The closest community to the proposed Mulga Rocks mine is called Coonana and has been on the Government’s hit- list of communities to close down for many years. Slowly but surely the WA Government has cut all funding to the community and it is now virtually a ghost town. Coonana is a refugee community, people that have been moved from community to community over generations. Known as the Spinifex people, they came across the border from South Australia following the nuclear weapons tests at Maralinga and Emu Field in the 1950s.
The Government used to kick Aboriginal people hitching a free ride west off the train but then had a bright idea: give Aboriginal people a free ride west and get them off the atomic bomb testing sites permanently. The dislocation that began during the bomb tests is very much alive today.

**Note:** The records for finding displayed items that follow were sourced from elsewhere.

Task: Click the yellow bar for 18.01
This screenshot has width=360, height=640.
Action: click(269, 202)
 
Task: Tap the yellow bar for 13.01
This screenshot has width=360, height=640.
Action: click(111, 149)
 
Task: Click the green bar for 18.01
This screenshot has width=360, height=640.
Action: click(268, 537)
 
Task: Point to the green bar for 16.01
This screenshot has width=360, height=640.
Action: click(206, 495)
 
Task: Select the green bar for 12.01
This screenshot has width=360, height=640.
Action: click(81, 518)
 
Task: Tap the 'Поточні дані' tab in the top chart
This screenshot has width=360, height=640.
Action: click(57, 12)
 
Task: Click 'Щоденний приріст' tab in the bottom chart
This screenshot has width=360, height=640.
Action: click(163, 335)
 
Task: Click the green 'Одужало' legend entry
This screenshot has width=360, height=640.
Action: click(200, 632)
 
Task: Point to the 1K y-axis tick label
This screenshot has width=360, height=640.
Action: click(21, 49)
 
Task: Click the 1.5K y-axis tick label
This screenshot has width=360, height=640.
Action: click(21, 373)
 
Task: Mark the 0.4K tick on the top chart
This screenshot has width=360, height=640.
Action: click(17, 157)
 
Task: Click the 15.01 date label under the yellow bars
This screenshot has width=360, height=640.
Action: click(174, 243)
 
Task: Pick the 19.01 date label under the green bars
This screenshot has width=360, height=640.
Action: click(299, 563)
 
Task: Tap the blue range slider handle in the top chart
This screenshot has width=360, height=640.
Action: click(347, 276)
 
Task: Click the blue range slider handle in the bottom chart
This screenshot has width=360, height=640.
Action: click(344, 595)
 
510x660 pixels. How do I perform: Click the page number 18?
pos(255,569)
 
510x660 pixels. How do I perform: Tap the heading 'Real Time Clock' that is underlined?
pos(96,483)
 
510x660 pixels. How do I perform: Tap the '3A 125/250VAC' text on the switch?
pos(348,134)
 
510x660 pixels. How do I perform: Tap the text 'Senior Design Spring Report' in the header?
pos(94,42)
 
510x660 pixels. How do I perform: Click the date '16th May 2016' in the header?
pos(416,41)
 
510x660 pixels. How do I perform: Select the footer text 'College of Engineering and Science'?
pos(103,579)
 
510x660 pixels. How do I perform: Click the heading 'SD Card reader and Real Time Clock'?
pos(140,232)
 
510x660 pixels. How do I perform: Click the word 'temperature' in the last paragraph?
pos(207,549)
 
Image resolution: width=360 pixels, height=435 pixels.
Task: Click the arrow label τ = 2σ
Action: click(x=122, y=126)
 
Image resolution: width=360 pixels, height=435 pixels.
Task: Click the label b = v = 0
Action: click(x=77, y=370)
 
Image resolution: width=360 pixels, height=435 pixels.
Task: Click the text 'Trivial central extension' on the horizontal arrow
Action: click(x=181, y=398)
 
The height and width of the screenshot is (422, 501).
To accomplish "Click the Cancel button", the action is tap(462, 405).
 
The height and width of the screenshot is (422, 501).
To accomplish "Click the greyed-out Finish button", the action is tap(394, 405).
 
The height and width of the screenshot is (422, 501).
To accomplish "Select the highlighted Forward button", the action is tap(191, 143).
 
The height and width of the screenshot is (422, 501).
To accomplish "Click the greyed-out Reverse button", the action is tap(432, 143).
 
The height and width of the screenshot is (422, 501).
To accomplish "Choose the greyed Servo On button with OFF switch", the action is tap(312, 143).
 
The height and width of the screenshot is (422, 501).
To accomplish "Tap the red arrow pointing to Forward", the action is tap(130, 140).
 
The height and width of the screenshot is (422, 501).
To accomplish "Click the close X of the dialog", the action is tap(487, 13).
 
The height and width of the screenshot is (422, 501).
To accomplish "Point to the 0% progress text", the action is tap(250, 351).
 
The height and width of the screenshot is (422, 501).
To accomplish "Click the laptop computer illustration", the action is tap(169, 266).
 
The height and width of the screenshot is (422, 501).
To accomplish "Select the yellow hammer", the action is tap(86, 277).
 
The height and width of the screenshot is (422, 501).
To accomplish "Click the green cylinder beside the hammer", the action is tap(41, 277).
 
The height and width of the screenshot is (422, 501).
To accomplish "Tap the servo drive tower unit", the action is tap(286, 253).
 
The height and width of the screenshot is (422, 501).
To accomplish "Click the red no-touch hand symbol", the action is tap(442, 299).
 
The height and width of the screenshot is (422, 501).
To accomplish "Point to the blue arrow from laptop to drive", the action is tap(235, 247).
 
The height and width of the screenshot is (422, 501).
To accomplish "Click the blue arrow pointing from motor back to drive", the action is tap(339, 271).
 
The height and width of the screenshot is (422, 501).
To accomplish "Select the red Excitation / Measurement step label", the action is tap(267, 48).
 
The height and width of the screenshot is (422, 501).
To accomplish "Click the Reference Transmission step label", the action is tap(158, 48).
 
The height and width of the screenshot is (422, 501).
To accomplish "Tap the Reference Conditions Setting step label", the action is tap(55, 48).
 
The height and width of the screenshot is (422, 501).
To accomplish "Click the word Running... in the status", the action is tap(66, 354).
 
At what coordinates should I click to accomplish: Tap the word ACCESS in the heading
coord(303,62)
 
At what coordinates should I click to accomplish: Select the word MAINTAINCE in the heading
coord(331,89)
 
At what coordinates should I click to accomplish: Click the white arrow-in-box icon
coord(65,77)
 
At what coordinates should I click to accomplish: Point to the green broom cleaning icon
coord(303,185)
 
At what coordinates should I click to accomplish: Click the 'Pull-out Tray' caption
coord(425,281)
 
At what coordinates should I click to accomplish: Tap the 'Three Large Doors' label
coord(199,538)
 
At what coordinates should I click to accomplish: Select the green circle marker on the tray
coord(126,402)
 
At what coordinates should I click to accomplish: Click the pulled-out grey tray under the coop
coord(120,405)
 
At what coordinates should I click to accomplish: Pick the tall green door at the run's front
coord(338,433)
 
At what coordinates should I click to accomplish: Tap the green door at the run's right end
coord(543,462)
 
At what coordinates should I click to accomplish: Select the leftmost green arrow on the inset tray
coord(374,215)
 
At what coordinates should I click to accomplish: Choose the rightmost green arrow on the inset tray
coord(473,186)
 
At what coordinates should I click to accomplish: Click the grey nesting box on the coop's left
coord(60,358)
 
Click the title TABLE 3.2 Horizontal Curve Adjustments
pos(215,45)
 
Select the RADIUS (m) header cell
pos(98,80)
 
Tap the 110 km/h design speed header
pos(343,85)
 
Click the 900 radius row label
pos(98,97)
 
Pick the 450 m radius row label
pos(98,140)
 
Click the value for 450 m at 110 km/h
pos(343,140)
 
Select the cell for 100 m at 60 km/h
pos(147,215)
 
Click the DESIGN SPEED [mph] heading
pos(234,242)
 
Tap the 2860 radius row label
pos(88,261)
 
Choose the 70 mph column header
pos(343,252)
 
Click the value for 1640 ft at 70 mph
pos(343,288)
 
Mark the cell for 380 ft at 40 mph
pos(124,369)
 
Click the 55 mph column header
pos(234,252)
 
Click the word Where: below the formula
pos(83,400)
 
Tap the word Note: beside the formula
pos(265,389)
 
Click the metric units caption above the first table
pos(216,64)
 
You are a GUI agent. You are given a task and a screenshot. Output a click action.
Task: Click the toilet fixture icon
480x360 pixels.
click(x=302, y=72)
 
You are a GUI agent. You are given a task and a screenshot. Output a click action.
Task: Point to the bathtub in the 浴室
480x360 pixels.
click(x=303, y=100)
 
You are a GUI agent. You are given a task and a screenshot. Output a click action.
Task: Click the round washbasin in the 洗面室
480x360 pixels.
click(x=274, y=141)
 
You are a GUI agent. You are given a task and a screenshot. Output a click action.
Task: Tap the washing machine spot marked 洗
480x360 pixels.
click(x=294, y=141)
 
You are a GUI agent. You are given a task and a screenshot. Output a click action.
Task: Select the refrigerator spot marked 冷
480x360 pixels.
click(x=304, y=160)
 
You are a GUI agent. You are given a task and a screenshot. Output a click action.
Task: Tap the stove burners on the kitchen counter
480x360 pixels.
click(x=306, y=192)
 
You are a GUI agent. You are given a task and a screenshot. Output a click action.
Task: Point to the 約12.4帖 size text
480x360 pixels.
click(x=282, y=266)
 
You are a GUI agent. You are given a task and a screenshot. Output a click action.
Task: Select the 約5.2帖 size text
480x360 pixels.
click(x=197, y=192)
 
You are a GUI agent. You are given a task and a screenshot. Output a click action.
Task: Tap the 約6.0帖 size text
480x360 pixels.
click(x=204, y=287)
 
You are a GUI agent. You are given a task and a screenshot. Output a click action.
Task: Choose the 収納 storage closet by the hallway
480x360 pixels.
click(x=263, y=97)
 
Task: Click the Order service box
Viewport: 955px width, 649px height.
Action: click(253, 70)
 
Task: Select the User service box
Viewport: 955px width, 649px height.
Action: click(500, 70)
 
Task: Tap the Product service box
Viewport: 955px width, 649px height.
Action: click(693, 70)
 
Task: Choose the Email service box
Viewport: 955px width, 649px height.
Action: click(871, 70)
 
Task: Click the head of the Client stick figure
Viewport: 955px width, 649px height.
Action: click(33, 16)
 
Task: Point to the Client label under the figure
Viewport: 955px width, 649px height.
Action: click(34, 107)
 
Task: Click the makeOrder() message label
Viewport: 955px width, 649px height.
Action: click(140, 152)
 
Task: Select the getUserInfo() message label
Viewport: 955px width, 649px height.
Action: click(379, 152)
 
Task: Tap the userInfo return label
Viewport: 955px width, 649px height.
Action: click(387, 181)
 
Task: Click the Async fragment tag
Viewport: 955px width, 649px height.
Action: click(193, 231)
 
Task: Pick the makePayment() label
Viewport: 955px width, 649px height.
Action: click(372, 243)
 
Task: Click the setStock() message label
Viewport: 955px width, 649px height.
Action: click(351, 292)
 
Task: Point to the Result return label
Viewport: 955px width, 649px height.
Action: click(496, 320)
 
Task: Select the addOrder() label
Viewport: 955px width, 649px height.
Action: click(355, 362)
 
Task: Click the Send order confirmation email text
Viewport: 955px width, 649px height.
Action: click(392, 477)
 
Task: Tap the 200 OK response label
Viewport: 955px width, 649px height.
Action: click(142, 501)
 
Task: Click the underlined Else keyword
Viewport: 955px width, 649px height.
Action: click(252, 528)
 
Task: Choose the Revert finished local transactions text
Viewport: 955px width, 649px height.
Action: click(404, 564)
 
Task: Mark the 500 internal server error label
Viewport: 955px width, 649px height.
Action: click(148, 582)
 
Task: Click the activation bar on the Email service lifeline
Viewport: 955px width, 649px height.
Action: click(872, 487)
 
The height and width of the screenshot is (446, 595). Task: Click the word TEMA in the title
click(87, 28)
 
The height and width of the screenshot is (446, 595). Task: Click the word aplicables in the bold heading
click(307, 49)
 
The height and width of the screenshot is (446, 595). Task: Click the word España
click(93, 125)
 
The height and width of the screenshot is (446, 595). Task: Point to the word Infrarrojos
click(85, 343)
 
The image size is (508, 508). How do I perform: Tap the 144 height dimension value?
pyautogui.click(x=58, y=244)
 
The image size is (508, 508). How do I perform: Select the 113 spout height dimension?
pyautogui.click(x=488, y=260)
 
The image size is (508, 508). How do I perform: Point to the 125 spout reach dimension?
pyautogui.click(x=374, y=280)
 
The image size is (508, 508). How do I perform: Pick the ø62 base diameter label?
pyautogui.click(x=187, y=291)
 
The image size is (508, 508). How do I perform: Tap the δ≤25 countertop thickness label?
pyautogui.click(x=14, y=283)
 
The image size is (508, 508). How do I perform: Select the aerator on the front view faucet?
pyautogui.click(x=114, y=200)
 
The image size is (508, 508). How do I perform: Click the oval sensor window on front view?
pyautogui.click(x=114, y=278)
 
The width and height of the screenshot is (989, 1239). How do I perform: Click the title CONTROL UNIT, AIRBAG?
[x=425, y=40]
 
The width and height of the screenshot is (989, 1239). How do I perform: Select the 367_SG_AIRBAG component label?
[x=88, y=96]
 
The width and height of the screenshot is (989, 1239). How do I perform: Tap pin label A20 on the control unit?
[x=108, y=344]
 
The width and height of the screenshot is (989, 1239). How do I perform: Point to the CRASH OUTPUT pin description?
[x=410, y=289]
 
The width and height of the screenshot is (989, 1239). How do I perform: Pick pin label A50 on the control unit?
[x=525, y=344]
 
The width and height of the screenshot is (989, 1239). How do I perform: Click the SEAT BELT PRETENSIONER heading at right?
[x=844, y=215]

The starvation of services to Coonana should send alarm bells in light of the proposal to close 150 remote communities. At Oombulgurri in the Kimberley, the strategy was to demolish houses … no resettlement, no alternative housing, nothing. As the country tries to heal from centuries of displacement and bad Government policy, this Government is creating another generation of displaced people.
The changes to the Aboriginal Heritage Act are due to be debated in the WA Parliament in the first quarter of 2015. The plans to shut 150 remote Aboriginal communities are much more secretive − the Premier Colin Barnett has promised consultation but has refused an invitation from the Kimberley Land Council to join a joint Land Councils meeting about the closures.
Proposals to use royalties money from the mining industry to meet the funding shortfall have been squashed by the Premier. As the mining boom crashes and the Government’s focus is on supporting industry rather than communities, we are expecting further attacks on communities and culture to make it easier and cheaper for mining companies to get projects off the ground.